Supplied records: Begin
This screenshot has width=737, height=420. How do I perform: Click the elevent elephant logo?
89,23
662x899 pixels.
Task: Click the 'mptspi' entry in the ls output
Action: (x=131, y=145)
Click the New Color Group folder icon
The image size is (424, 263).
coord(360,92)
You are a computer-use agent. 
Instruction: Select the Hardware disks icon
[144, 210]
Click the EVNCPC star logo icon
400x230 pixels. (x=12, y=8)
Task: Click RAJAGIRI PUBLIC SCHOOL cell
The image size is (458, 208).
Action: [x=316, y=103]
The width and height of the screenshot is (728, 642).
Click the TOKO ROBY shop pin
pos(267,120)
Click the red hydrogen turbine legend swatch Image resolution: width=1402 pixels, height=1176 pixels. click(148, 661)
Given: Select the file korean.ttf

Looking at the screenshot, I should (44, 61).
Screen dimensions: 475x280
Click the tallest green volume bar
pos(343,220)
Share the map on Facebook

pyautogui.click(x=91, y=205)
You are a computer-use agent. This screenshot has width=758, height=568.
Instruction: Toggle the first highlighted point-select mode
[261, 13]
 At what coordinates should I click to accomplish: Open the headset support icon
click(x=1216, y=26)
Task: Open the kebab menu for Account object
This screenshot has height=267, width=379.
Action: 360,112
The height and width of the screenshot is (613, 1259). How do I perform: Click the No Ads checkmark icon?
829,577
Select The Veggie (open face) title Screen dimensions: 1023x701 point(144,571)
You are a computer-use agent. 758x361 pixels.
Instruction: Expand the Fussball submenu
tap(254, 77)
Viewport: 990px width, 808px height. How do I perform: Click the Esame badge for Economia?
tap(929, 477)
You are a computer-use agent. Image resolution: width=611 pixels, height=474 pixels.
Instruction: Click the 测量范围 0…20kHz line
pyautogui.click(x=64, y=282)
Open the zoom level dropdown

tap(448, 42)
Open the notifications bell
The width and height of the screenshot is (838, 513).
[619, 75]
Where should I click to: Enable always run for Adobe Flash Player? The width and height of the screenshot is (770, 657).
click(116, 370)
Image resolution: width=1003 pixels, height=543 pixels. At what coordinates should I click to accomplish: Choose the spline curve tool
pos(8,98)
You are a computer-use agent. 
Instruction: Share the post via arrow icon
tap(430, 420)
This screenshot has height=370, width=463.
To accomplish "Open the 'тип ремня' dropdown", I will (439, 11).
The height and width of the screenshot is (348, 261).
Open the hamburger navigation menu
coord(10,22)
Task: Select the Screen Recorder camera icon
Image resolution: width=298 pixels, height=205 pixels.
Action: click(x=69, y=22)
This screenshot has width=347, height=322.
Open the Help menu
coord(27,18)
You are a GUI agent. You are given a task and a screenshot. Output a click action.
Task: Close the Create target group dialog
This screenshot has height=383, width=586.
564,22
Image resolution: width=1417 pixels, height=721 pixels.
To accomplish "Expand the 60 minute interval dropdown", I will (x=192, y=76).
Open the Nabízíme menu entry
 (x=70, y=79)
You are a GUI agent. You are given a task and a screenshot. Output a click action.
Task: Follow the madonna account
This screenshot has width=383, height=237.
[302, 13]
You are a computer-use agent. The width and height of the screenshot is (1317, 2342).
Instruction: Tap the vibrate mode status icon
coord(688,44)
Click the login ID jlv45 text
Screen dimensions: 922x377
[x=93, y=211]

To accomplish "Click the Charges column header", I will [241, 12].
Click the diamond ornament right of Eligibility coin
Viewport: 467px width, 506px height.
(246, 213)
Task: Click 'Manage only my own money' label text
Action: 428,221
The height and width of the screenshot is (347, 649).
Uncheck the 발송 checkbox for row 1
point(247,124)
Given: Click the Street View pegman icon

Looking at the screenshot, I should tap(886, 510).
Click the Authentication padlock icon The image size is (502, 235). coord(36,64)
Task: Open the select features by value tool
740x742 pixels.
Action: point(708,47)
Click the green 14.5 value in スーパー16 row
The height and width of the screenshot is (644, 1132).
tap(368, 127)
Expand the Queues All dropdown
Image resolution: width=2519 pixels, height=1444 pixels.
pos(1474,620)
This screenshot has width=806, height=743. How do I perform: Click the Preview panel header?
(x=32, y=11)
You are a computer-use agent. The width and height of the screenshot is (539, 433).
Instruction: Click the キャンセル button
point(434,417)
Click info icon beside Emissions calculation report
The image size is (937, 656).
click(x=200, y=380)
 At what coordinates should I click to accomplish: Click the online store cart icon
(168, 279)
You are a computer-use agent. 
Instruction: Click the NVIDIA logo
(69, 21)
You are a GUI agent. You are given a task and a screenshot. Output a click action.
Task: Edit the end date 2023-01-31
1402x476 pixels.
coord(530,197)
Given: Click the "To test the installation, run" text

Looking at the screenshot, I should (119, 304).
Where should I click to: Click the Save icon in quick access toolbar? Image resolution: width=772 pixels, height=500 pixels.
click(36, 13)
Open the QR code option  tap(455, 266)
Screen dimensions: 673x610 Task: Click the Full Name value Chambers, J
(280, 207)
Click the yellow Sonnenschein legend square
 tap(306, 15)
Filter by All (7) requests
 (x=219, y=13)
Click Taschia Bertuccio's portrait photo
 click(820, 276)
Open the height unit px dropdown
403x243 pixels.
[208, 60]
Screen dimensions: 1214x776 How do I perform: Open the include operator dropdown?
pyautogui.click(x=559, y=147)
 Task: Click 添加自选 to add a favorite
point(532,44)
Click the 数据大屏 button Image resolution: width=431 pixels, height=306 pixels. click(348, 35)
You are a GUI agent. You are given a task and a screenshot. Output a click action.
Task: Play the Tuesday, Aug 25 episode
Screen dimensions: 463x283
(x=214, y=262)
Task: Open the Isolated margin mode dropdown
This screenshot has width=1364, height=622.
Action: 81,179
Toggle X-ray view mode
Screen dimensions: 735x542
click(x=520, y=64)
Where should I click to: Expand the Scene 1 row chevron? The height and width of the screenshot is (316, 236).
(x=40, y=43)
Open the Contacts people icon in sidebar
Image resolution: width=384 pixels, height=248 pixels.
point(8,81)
Supplied records: End
Pull out all lines of the data with the string "computer".

**Task answer**
You are a computer-use agent. 
You are a computer-use agent. This screenshot has width=758, height=568.
You are a computer-use agent. 758x361 pixels.
You are a computer-use agent. Image resolution: width=611 pixels, height=474 pixels.
You are a computer-use agent. 
You are a computer-use agent. The width and height of the screenshot is (1317, 2342).
You are a computer-use agent. The width and height of the screenshot is (539, 433).
You are a computer-use agent. 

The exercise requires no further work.